Killing Jews—the Holocaust—therefore had the meaning of destroying infidels: “Death to the non-believers.” Because Jews—unlike nearly every other “race”—refused to submit to a national community, they would be compelled to do so.

Ruth Stein observes that by instilling fear into their enemies, the terrorists strove to turn these enemies “into their own worshippers.” The victims were required to submit or bow down to the terrorists in a way analogous to “how the terrorists themselves worship God.”

Terroristic violence meant, in short, “As I submit, so you shall submit.” “You must sacrifice your life to my God.” This form of violence is designed to compel non-believer to become believers—insofar as the non-believer must submit to the god to which the believer has submitted.

Similarly, in the case of the Holocaust—a monumental form of terrorism—Jews were compelled to bow down to the German god. As Nazis had submitted to Hitler and Germany, so Jews would be forced to submit.

The essence of totalitarian thinking—exemplified by people like Bin Laden and Hitler—is that no one is exempt.
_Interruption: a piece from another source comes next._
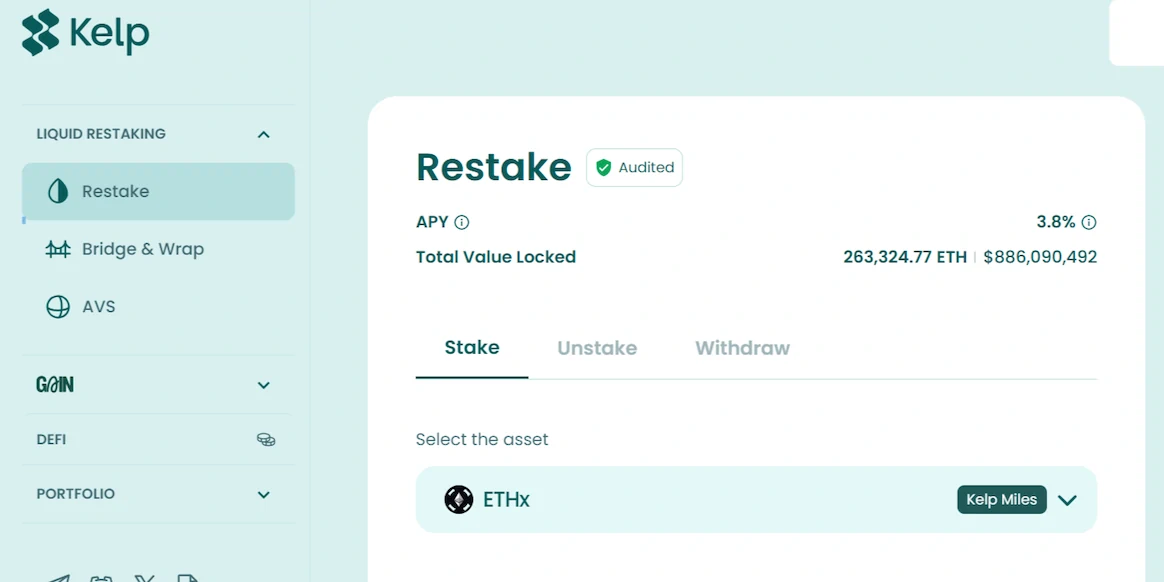Expand the GAIN section chevron

point(264,385)
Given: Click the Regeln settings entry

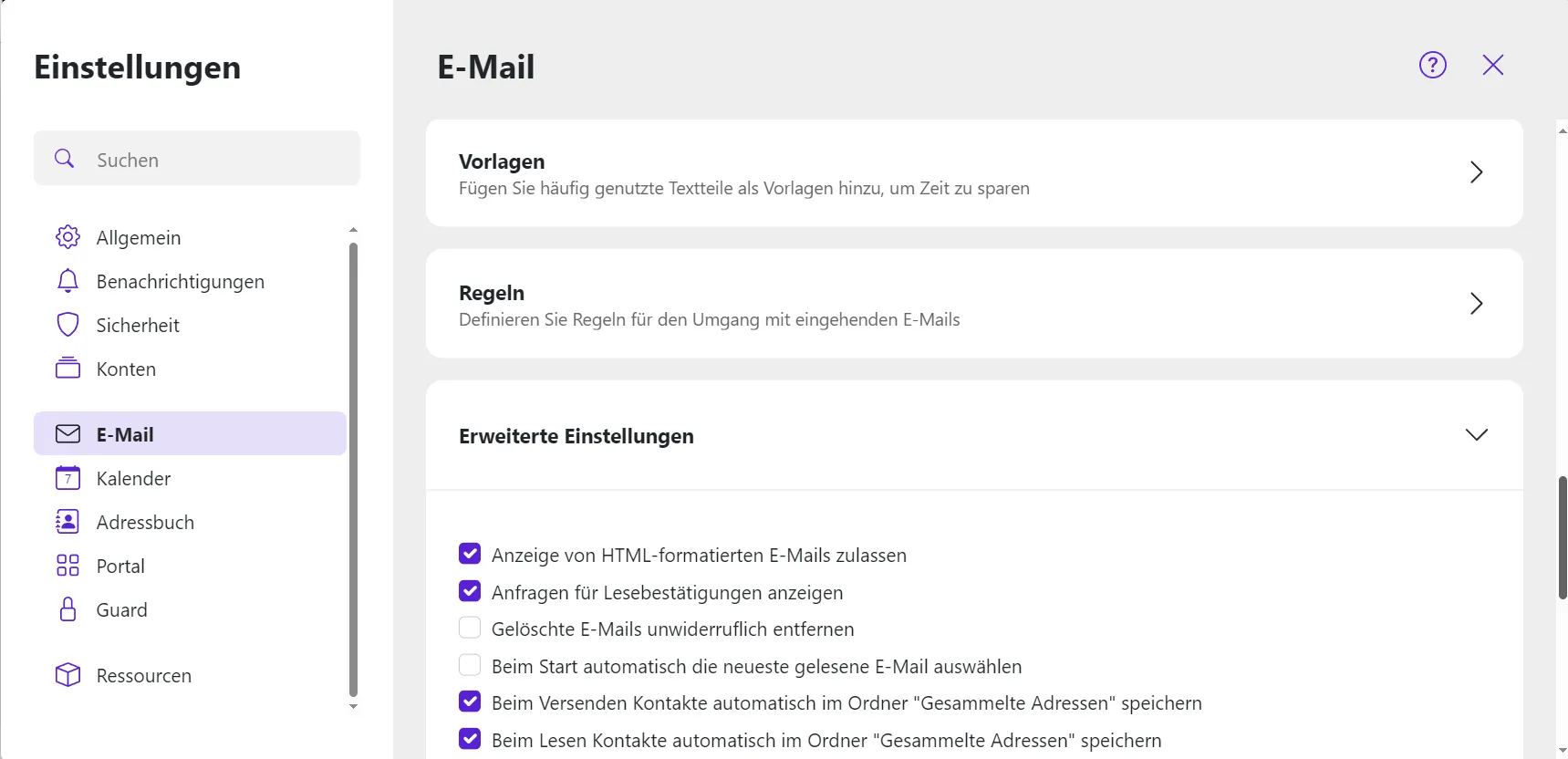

These radicals don’t acknowledge the existence of a neutral space. One is either a believer or a non-believer. Believers thus may feel compelled to kill those who do not embrace their ideology. The purpose of this violence is to “convert” the infidel.

The 9/11 suicide bombers sought—by virtue of their radical actions—to demonstrate the power of Allah: convince non-believers that Allah indeed was “great”—by virtue of his capacity to guide the performance of such an extraordinary feat.

Similarly, the Final Solution was undertaken by Hitler to convey the greatness of Germany. Since he was leader of a nation-state, Hitler could perform his demonstration on a scale that dwarfs what the terrorists were capable of. However, the meaning was the same: “Do you doubt the greatness of Germany? Do you think we are not serious about our ideology?” The Holocaust was designed to persuade Jews—skeptics—that Nazi Germany was as powerful as Hitler claimed.

At the moment Zyklon-B seeped into the gas chambers, Jews would be compelled to abandon their skepticism—acknowledge that Hitler meant what he said. Hitler imagined that in the process of choking and suffocating, Jews—finally—would become “believers.”